The modern approach represents both users and items as dense vectors in a shared embedding space. Recommendation becomes a nearest-neighbour search:
- Encode item content (text, images, metadata) into item embeddings
- Build user embeddings from their interaction history (average of interacted item embeddings, or a learned aggregation)
- Retrieve nearest item vectors to the user’s vector via ANN search
import numpy as npfrom sie_sdk import SIEClientfrom sie_sdk.types import Item
client = SIEClient("http://localhost:8080")
# Encode item descriptionsitem_embeddings = np.stack( [r["dense"] for r in client.encode("BAAI/bge-m3", [Item(text=d) for d in item_descriptions])])
# User embedding = average of their interaction historyuser_embedding = item_embeddings[user_interactions].mean(axis=0)
# ANN search for nearest itemsrecommendations = vector_db.search(user_embedding, top_k=20)SIE provides the encoding step; a vector database (Qdrant, Weaviate) handles the retrieval.
The cold start problem
Cold start occurs when there’s insufficient interaction data to make good recommendations:
| Scenario | Type | Solution |
|---|---|---|
| New user, no history | User cold start | Content-based from onboarding, popular items |
| New item, no interactions | Item cold start | Content embeddings, metadata-based |
| New system | System cold start | Content-based until data accumulates |
Content embeddings (from SIE) are the standard solution to item cold start.

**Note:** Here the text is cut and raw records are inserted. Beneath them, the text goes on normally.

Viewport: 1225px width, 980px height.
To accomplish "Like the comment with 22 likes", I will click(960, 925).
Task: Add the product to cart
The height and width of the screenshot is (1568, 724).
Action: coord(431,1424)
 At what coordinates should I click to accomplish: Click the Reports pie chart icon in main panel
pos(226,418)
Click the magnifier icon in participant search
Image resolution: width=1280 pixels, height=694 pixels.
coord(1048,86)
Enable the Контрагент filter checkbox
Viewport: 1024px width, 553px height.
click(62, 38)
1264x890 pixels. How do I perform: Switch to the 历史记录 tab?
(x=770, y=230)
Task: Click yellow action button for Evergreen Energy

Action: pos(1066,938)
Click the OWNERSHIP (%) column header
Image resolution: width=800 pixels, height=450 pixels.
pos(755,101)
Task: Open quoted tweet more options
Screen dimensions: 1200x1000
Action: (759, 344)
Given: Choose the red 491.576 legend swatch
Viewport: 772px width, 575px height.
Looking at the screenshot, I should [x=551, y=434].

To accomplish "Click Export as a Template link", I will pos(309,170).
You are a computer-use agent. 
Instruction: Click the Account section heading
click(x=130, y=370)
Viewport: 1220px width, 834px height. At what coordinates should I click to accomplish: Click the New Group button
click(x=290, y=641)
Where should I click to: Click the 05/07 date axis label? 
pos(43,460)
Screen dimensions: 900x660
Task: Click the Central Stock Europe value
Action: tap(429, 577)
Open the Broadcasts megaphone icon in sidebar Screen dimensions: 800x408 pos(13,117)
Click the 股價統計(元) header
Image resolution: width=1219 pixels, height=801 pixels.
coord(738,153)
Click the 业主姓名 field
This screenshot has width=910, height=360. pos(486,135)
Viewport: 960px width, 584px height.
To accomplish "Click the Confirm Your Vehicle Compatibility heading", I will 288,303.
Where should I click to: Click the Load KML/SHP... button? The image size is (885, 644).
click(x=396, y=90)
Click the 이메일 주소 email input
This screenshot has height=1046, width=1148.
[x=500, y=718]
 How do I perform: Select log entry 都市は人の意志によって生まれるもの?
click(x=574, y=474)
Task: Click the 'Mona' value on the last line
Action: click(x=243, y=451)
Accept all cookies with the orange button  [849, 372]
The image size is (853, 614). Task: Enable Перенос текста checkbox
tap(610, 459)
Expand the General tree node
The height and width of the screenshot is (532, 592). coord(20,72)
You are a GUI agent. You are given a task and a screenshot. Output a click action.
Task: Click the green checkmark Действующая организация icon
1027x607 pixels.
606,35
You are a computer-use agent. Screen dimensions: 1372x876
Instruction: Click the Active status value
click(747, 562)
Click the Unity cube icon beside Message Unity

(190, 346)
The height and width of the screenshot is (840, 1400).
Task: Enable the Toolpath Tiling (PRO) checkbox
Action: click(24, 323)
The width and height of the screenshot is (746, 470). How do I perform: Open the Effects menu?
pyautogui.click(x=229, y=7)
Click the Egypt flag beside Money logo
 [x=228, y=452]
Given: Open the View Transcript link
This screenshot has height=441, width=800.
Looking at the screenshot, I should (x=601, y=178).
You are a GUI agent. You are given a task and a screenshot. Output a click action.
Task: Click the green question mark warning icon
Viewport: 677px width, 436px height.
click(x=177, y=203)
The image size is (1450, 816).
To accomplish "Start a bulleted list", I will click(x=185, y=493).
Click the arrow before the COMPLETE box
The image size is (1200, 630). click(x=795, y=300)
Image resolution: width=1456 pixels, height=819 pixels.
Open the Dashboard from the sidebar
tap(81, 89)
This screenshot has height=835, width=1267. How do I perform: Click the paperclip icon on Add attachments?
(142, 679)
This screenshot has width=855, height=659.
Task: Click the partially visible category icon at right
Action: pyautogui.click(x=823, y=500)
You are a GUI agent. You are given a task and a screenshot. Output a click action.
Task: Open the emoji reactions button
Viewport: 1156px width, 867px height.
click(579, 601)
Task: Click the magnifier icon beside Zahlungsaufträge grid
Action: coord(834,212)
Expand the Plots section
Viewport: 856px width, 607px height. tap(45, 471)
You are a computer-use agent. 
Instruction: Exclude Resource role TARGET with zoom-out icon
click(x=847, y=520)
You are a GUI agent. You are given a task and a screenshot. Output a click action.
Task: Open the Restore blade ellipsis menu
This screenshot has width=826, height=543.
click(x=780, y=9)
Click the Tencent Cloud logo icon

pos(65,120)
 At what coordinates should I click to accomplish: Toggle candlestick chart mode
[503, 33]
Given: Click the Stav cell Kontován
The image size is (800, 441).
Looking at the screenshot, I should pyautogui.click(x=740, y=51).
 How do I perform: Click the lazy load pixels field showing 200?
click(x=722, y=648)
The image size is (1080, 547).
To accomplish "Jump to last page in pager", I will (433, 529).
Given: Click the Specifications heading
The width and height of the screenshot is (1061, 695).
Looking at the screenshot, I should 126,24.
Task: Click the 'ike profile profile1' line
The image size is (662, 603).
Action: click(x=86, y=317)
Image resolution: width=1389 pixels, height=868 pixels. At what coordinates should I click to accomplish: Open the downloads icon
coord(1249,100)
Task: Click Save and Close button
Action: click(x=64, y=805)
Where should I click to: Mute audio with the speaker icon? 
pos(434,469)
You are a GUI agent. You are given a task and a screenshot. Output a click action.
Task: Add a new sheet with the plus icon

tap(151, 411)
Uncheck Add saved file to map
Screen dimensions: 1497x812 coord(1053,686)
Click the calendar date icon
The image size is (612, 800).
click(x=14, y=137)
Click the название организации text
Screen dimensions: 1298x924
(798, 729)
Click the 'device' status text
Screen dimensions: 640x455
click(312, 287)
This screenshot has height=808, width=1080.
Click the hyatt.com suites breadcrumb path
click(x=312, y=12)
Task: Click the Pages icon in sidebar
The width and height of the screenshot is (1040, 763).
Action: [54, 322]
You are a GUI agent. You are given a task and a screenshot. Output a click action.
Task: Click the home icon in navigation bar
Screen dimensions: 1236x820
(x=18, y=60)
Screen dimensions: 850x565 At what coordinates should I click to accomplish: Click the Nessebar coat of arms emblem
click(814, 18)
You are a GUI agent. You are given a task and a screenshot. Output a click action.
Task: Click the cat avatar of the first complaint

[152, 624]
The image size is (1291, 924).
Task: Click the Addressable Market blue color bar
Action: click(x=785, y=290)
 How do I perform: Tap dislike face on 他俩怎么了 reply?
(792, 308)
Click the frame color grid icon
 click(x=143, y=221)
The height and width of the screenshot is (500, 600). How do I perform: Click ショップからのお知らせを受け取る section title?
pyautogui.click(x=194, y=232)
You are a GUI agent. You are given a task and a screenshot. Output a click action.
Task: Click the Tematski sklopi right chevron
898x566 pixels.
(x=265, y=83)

You can recommend new items based on their semantic similarity to items the user has engaged with.
Evaluation metrics for recommendation systems
| Metric | What it measures |
|---|---|
| Precision@K | Of top-K recommendations, fraction that are relevant |
| Recall@K | Of all relevant items, fraction retrieved in top-K |
| NDCG@K | Ranking quality: relevant items ranked higher score better |
| Hit Rate | Whether the relevant item appears in top-K at all |
| MRR | Mean Reciprocal Rank: how high the first relevant result is |
Recommendation systems vs semantic search
| Semantic search | Recommendation | |
|---|---|---|
| Input | Explicit query | Implicit behaviour / history |
| Personalisation | Usually none | Core goal |
| Cold start | Less of a problem | Major challenge |
| Infrastructure | Embedding model + vector DB | Same + user model |
The infrastructure overlaps significantly. Systems built on SIE for semantic search can be extended to support recommendation by adding a user history aggregation layer.
Frequently asked questions
What is a Two-Tower model? A Two-Tower (or dual-encoder) model uses separate encoders for users and items, training them end-to-end with contrastive loss so that relevant user-item pairs are close in embedding space. This is essentially the same architecture as bi-encoder text embedding models.
How is recommendation different from personalised search? Personalised search takes an explicit query and re-ranks results based on user history. Recommendation has no explicit query; it surfaces items proactively based on predicted interest.
What role does a reranker play in recommendation? After fast ANN retrieval of candidates, a reranker (cross-encoder or gradient boosted model) can score each candidate more precisely using richer features, the same pattern as in search pipelines.